Oct. 3, 2013
Kim Evans rings the "No More Chemo" bell Thursday morning in Birmingham.
By Phillip Marshall
AUBURN, Ala. - As Kim Evans sat in her doctor's office at UAB Medical Center on Thursday morning, she did what she had done and through five long months of brutal chemotherapy treatments.
She prayed for strength.
Evans, Auburn's women's golf coach for 20 years, was diagnosed in May with ovarian cancer. After seeing her team finish sixth in the NCAA Championship in Athens, she began chemothrapy. She underwent a scan on Wednesday, and it was time to know whether the chemotherapy had been effective.
"I got to tell you I had kind of a long wait in the doctor's office," Evans said as she drove back to Auburn. "I was pretty worried that it might have been bad news. My blood tests were good. They did a scan yesterday. I prayed a lot.
"You prepare for the worst so you can handle it and be able to go forward. If the news is great, you just feel a great relief."
Dr. Warner Huh had the best of news. Evans was cancer-free.
"I didn't even cry," Evans said. "I just grinned and hugged my doctor really tight and told him I loved him. I'm still in that take one day at a time mode. I'm going to stay on it for a while.

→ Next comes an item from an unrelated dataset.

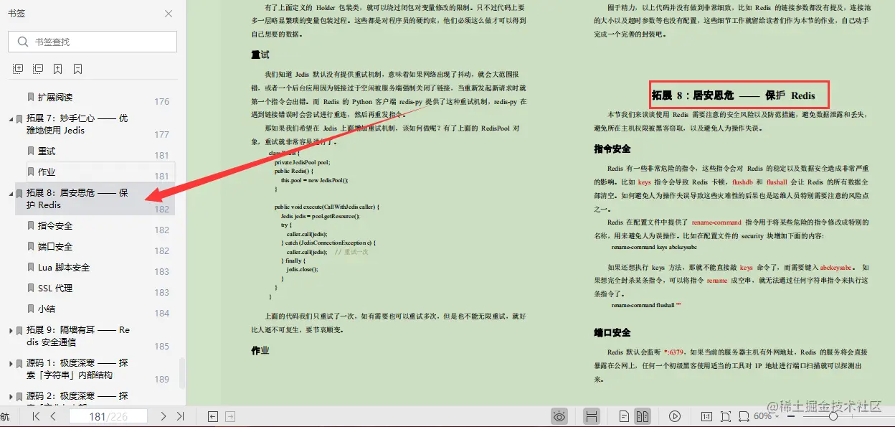Image resolution: width=895 pixels, height=427 pixels.
Task: Select the add bookmark icon
Action: [56, 67]
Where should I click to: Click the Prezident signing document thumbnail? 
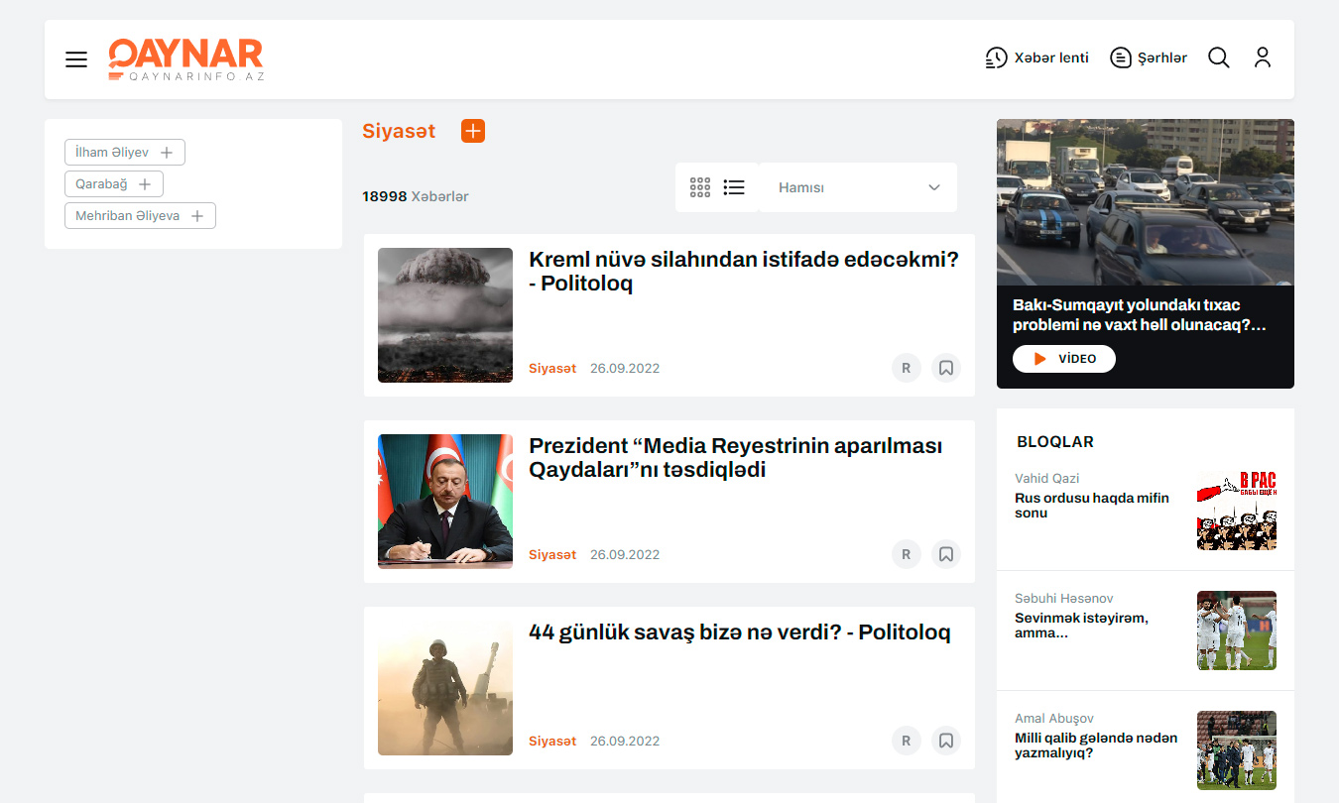[x=445, y=502]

It was just so much fun to call my family and friends.
"Once you learn the news, the past six months don't seem so bad after all."

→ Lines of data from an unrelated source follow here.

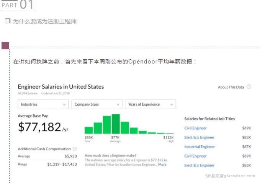Viewport: 262px width, 184px height.
Task: Open the About This Data link
Action: [x=231, y=87]
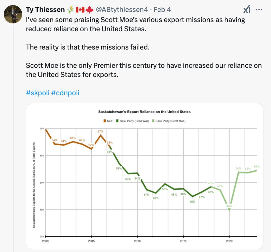The width and height of the screenshot is (271, 252).
Task: Click the #skpoli hashtag
Action: [x=38, y=93]
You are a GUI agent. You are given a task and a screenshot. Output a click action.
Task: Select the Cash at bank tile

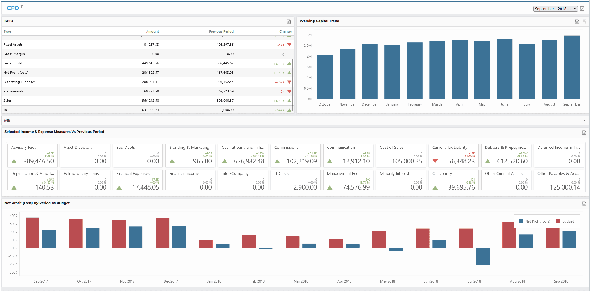(x=243, y=155)

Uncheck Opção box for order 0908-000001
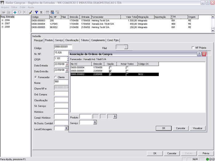pyautogui.click(x=110, y=71)

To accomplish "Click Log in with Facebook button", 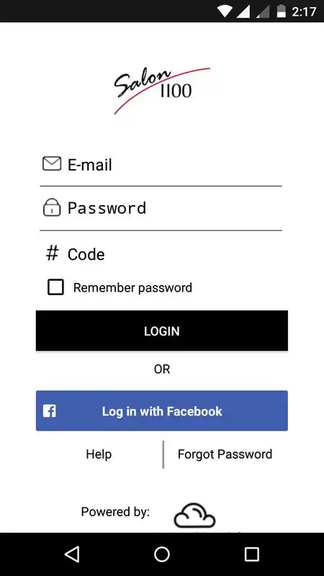I will 162,410.
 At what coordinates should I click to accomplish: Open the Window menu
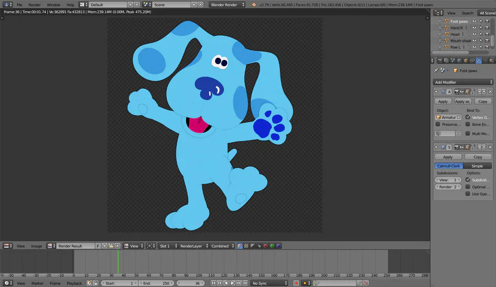[53, 4]
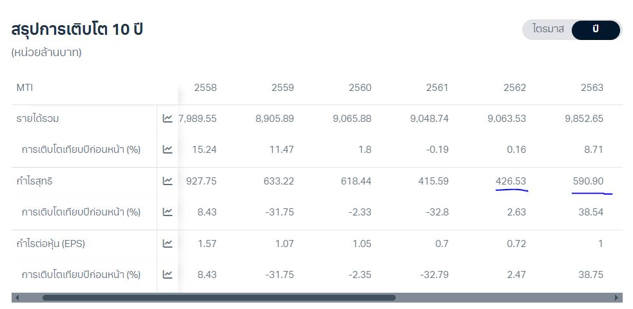
Task: Click chart icon for revenue growth percentage row
Action: (168, 150)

Even as friends, family, current and former players, coaches at other schools, co-workers and people she didn't even know rallied around her, there still times of loneliness and despair. And there are more difficult times ahead as she recovers from the debilitating effects of the chemotherapy.
"There has been some lonely times," Evans said. "It's a hard battle. I have so much respect for people who have and have had cancer. Those treatments are tough. I am very anxious to help people. I hope it has made me a better person. I hope it's made me stronger.
"When you go through something like this, you just feel so grateful and thankful that you actually got to this day."
Making it through the hard times, Evans said, wouldn't have been possible without the support of so many from so many places.
"I can't tell you how much support I've had from my Auburn family, our athletic department, (athletics director) Jay Jacobs and (senior women's administrator) Meredith Jenkins, everybody. I've had so much support from family and friends, the golf community, the Auburn family and athletic community.
"I had a great doctor and so many unbelievable friends. I definitely learned some big lessons. It just meant everything to me to get a card or a letter or a mail or a text. It's just amazing how much one text message can lift your spirits."
As the news got back to the Auburn athletic department, the response was one of joy and celebration.
"How awesome was that?" Jenkins said. "She's an unbelievable fighter. I had no doubt she would beat this. This is just the best news we could possibly have. I know she's going to come back harder than ever.
"I almost can't put it into words. I'm so happy for her and for us. She has meant so much to so many people and so much to me."
Evans hopes to gradually spend more time at her job. She hopes to be back fulltime by the spring golf season. But her next goal is to go to Jordan-Hare Stadium on Saturday for Auburn's football game against Ole Miss.
"I probably won't be able to see the whole game," Evans said, "but I sure would like to walk by tailgates and watch the kickoff and enjoy it."